Ray didn’t back a civilian review board during his tenure as mayor or during his previous 10 years as a city councilor.
And he didn’t push for one after he left office in 2002 to run the Worcester Housing Authority.
There, according to the complaints of many Great Brook Valley residents, Ray used the Worcester police to carry out no-knock warrants to enter their homes on the guise that he was rousing drug dealers and non-tenants.
Not surprisingly, Ray won fame and recognition for “cleaning up public housing.” Politicians often get rewarded for upholding the country’s 400-years practice of squashing the civil rights of black and brown people to protect white privilege.
The fact is, one doesn’t become and remain a Worcester city manager, mayor and city councilor by pushing police reforms.
City leaders may frame it any way they want, but the reality remains that the city uses its police force primarily to protect and serve white privilege, both in the community and in our schools.
That’s why in the wake of Hernandez’ death in 1993, city leaders rebuffed calls for a civilian overview board.
That’s why police presence is increasing in our schools.
That’s why the city council pushed back against local Black Lives Matter activists in 2015 by passing a resolution supporting the police.
That’s why that same year, City Manager Ed Augustus pushed the prosecution of four Black Lives Matter members after they refused to bow to conditions that would have deprived them of their rights to peacefully protest and assembly.
That is why at Tuesday’s council meeting, members not only dismissed calls to defund the police department but voted unanimously to increase its funding by $254,320 at a time when the School Department is laying off over 100 teachers.
Yes, city leaders swore Tuesday night that they believe black lives matter, but I’m unconvinced.
Gary Rosen shouted his support of “our seniors, who built this city, who live here, who love the city, who pay taxes…”
“There isn’t one (of them) who would say defund the police,” he said.
“They count too.”
Yes, they do. But this moment is not about seniors. It is about black and brown people systematically being killed by the police.
Bringing up seniors Tuesday night was another way of saying black lives don’t matter.
City Councilor Moe Bergman said he didn’t believe in punishing Worcester police for things police have done elsewhere. He said the WPD fields few complaints.

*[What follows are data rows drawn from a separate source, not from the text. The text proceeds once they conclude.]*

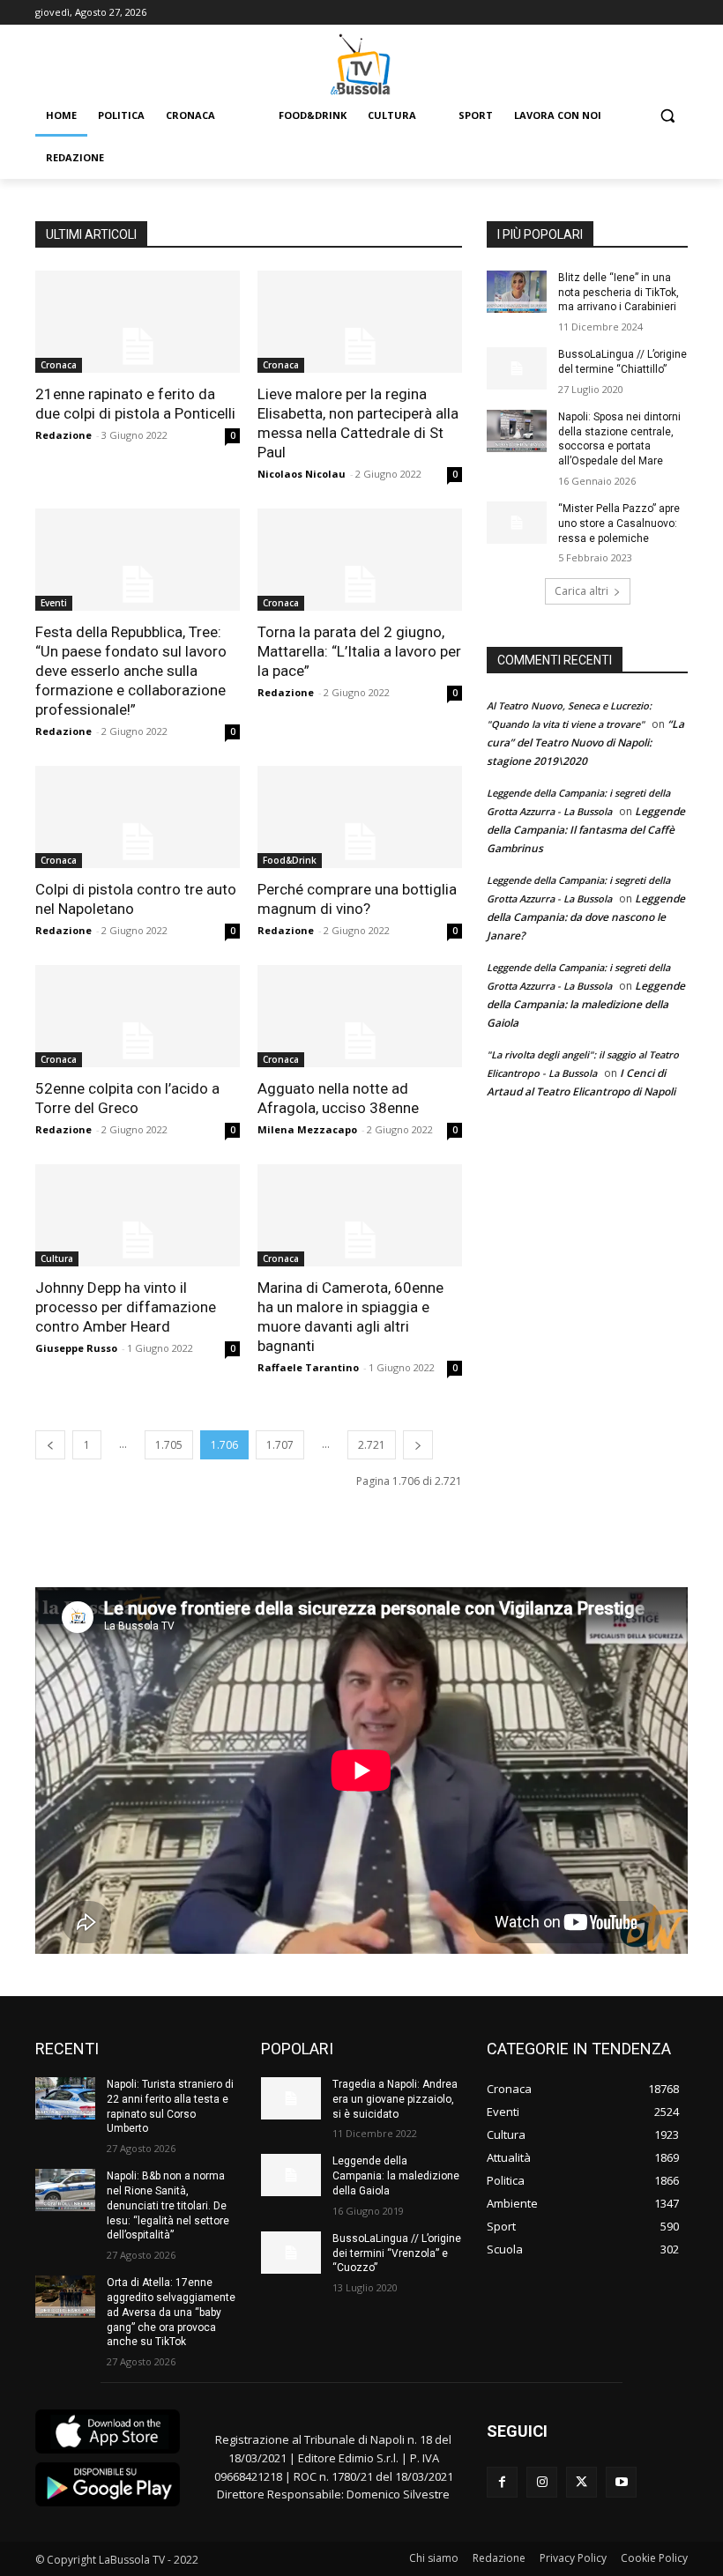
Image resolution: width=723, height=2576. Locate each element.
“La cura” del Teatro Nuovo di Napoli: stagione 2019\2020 (585, 742)
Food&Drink (290, 860)
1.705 (169, 1444)
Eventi (54, 603)
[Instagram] (541, 2482)
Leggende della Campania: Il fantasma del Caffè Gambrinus (586, 830)
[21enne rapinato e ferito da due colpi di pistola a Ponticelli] (137, 322)
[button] (667, 116)
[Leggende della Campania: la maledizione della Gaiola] (291, 2175)
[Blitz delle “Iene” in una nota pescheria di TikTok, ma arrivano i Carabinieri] (517, 292)
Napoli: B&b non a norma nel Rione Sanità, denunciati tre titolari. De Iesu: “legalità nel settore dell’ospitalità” (168, 2205)
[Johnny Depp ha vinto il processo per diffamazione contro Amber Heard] (137, 1215)
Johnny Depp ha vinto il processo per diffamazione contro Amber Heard (125, 1307)
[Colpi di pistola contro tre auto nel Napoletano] (137, 817)
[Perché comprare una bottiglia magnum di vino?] (359, 817)
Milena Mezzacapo (307, 1129)
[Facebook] (502, 2482)
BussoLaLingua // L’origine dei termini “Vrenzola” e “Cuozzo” (396, 2253)
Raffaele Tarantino (308, 1367)
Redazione (63, 435)
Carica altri (581, 590)
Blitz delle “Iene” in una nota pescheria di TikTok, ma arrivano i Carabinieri (618, 292)
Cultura (57, 1258)
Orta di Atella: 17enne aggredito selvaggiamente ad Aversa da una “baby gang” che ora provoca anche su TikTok (171, 2312)
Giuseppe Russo (76, 1348)
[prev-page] (50, 1444)
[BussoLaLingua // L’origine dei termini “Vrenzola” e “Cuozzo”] (291, 2252)
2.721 (371, 1444)
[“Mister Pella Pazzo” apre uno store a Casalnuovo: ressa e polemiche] (517, 522)
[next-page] (418, 1444)
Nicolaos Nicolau (301, 473)
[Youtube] (621, 2482)
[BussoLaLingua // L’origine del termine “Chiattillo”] (517, 368)
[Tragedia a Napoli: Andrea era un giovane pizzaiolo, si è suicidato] (291, 2098)
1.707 (280, 1444)
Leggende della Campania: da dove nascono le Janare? (586, 917)
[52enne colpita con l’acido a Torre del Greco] (137, 1016)
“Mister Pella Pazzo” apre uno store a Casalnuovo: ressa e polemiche (619, 523)
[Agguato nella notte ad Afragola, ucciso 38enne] (359, 1016)
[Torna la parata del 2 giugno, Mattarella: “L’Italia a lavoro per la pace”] (359, 560)
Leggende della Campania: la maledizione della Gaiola (586, 1004)
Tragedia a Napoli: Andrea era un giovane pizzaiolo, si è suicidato (395, 2099)
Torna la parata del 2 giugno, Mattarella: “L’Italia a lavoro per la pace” (359, 651)
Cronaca (59, 365)
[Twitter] (581, 2482)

Moe may have missed the flood of police complaints that ran through the race dialogues the city and the Department of Justice held in 2015.
He must not be aware of the millions of dollars the city has spent over the years to settle police brutality cases.
In her statements, Councilor Candy Mero-Carlson seems to equate equal rights and justice for black people with fighting crime and school violence.
She seems to view a decrease in the city’s murder rate and school violence over the last five years as proof that the police values black lives.
Why else would she bring up such statistics in a conversation about police killing black people?
Councilor Khrystian King spoke at length about how black lives matter but opted to put off all talk about the police for another day, and I thought, “wow. If not today, when?”
City Councilors Sarai Rivera and Sean Rose both spoke passionately about their own experiences being targets of racism, but made it clear they didn’t believe in defunding the police.
I don’t need to bring up the statements of Councilor-in-Charge of safeguarding police from accountability, Kate Toomey, or of any other city councilor to make my case.
Yes, they all say black lives matter, but how can that be when Worcester doesn’t have a civilian review board or a body camera program.
How can they say black lives matter, when they allow SWAT teams to serve no-knock drug warrants in black and brown neighborhoods, when they pay off victims of police brutality without accepting responsibility for the officers’ misconduct and when they continue to fund the WPD at the expense of black and brown residents?
I began this piece by picking on Ray Mariano, but he is not exceptional.
Ray is every Worcester Democrat who, when in power, moonlights as a Republican whenever the issue of police reform comes up.